I have a query about comparing binned data (and the theoretical validity of doing so) and would be very grateful if anyone can help. In one of our experiments, we're detecting the distribution of two types of cells from a feature in histological data. This data is noisy, and in the combined data sets, Cell Type 1 is much more common (792,859 cells detected) than Cell Type 2 (216,634 cells detected). The distribution of these cells from the feature is shown below (figure (a)). If I'm not mistaken (and I may very well be) as these are distinctly not normal distributions, a non-parameterized tests like the two-sample Kolmogorov-Smirnov test should illuminate where these distributions differ. If I perform this test in Matlab on the raw data (kstest2), it rejects the null hypothesis with a p = 1.69 x 10E-9, suggesting very significant differences between the twain.

# [ASSIGNED TASK A]
Translate the following sentence from the post on comparing binned cell data into German: "In one of our experiments, we're detecting the distribution of two types of cells from a feature in histological data."
# [ASSIGNED TASK B]
Answer these questions using the post on comparing binned cell data:
(i) How many cells of Cell Type 2 were detected in the combined data sets?
(ii) Which Matlab function was used to run the test on the raw data?
(iii) What p-value did that test return?
# [ASSIGNED TASK C]
Write the next part of the post on comparing binned cell data, picking up after its last sentence.

# [RECORDS SHOWN]
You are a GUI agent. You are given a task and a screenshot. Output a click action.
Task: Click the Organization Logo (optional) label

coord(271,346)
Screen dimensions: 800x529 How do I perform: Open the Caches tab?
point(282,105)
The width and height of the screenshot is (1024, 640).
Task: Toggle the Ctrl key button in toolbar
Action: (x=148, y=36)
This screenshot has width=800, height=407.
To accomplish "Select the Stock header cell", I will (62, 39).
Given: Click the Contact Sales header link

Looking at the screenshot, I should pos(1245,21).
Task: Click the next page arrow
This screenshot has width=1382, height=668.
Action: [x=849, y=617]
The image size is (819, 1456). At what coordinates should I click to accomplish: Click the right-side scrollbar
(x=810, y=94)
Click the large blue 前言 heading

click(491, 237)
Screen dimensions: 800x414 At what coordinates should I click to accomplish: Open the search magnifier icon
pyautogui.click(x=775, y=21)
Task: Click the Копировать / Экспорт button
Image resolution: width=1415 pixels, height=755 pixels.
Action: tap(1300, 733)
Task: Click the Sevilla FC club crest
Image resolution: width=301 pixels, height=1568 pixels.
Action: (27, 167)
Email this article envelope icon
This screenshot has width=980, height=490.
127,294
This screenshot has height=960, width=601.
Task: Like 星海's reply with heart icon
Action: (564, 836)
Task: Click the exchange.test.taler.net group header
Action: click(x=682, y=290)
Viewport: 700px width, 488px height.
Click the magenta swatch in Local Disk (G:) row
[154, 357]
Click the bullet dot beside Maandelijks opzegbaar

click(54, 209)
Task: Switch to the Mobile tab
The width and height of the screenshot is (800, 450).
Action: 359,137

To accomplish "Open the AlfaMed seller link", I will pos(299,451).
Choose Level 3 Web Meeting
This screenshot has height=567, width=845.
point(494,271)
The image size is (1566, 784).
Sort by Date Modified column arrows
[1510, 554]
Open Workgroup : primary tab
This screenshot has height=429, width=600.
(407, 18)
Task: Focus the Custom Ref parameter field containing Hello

# [EXERCISE ANSWER A]
In einem unserer Experimente erfassen wir die Verteilung zweier Zelltypen ausgehend von einem Merkmal in histologischen Daten.

# [EXERCISE ANSWER B]
(i) 216,634
(ii) kstest2
(iii) 1.69 x 10E-9

# [EXERCISE ANSWER C]
However, I also know the algorithm and data is noisy, and is probably only accurate to 20 microns - so if I then bin the data into 20 micron groupings, as shown below in figure (b). Now if I run the KS two sample test on the binned data, the null hypothesis is accepted with p = 0.056.
My query is which is best practice, and why the discrepancy between results? I should note that my suspicion is that these cells have essentially the same distribution but different frequency, but rather than mangle the statistics I thought I'd ask the experts - thanks in advance for anything you can tell me!